Why This Matters for Washington Operators
For Producers & Processors
Shipment frequency can identify potential partnership opportunities with busy retailers.
Understanding bottlenecks helps time deliveries to reduce wait times and avoid rejected shipments.
For Retailers
Destination-volume data provides early warning of staffing or receiving issues.
Retail chains can benchmark efficiency across stores.
For Regulators & Policymakers
** Transportation data highlights structural inefficiencies, consolidation, and potential compliance pressure points.
For Consumers & Researchers
- Shipment flows reveal how product actually moves across the state—driving price, selection, and supply consistency.
The movement of cannabis products across Washington State is one of the most overlooked components of the legal supply chain.
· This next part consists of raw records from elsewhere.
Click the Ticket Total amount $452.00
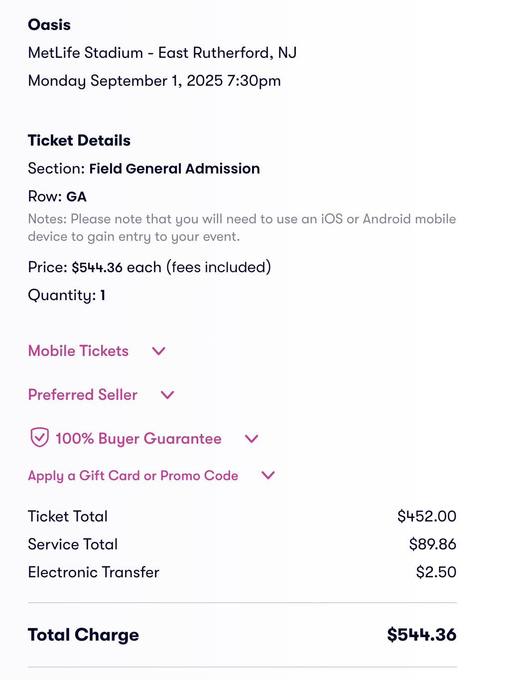pos(427,516)
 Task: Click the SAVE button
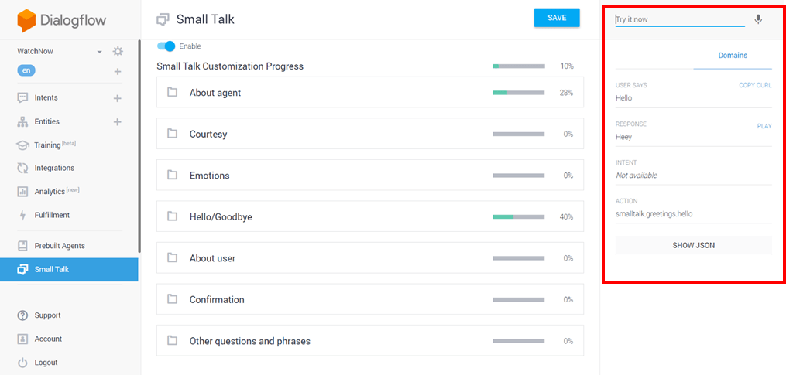click(x=557, y=18)
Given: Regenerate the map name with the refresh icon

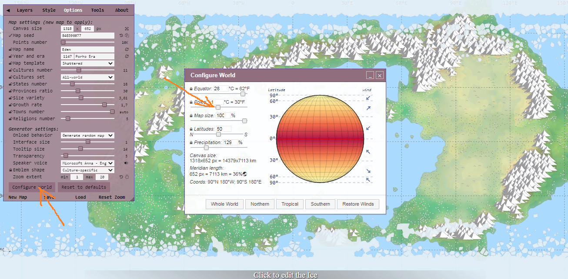Looking at the screenshot, I should (x=127, y=49).
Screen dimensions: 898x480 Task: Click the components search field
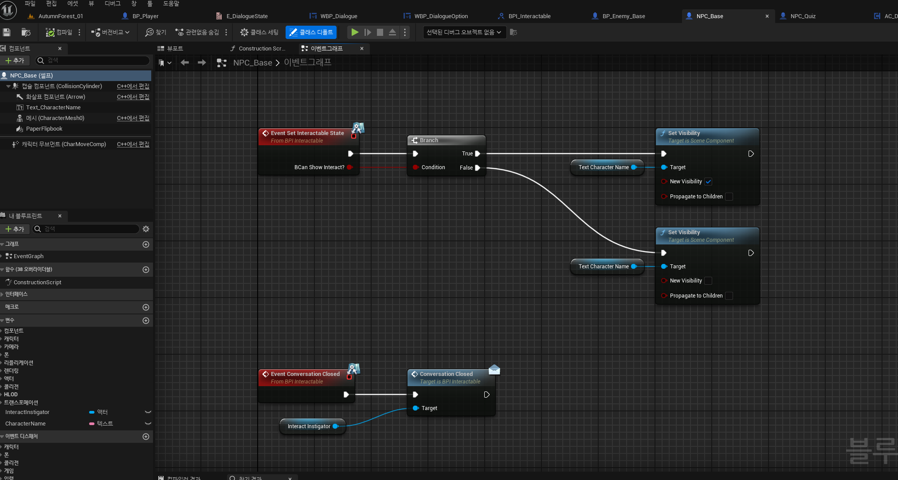click(x=93, y=60)
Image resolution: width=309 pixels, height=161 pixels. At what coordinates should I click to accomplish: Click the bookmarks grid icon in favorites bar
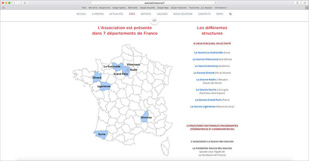[x=4, y=7]
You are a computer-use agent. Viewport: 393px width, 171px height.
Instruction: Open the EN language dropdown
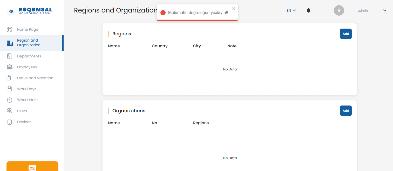(x=291, y=11)
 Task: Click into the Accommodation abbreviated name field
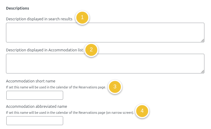tap(35, 121)
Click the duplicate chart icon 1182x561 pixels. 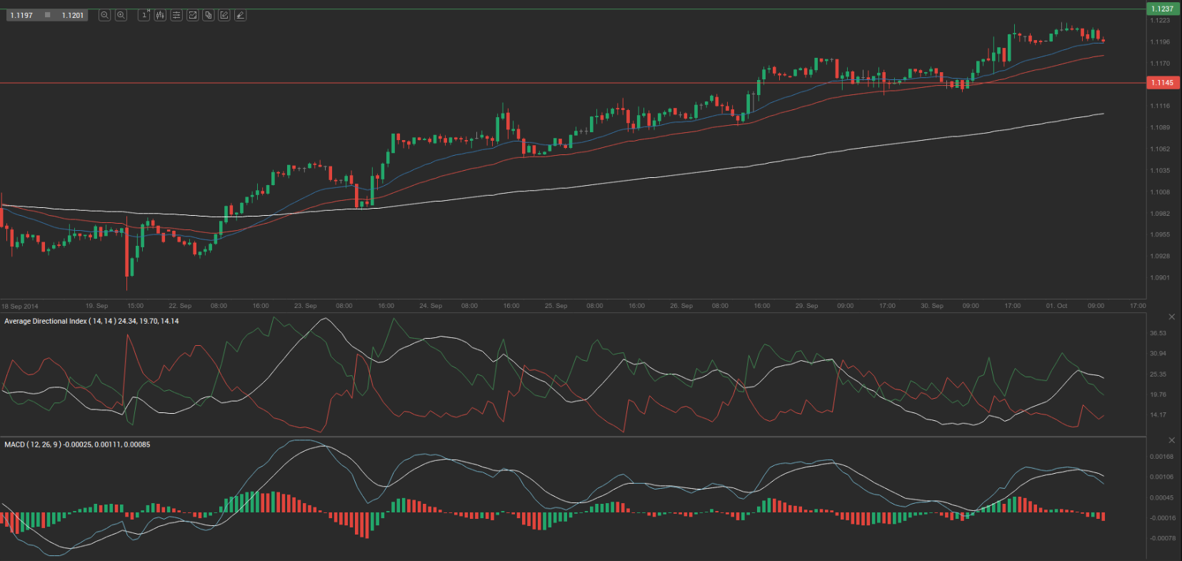[x=209, y=15]
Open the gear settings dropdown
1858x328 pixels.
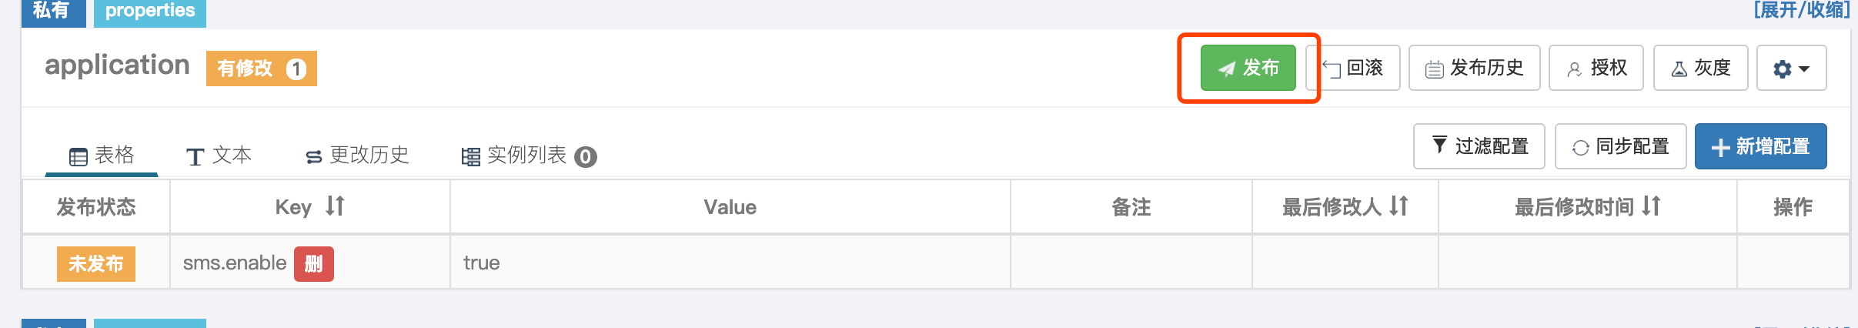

While cultivation, processing, and retail metrics receive most of the industry’s attention, transportation activity is where operational efficiency—and risk—often converge.
Using Washington’s CCRS (Cannabis Central Reporting System) transport manifests, the Evergreen Canna Ledger analyzed more than 150,000+ shipments spanning 2023–2025 to understand how cannabis moves, which routes dominate the network, and where bottlenecks signal operational or structural challenges.
At The Evergreen Canna Ledger, our mission is to make these logistics patterns visible, accessible, and actionable—for operators, analysts, policymakers, and the public.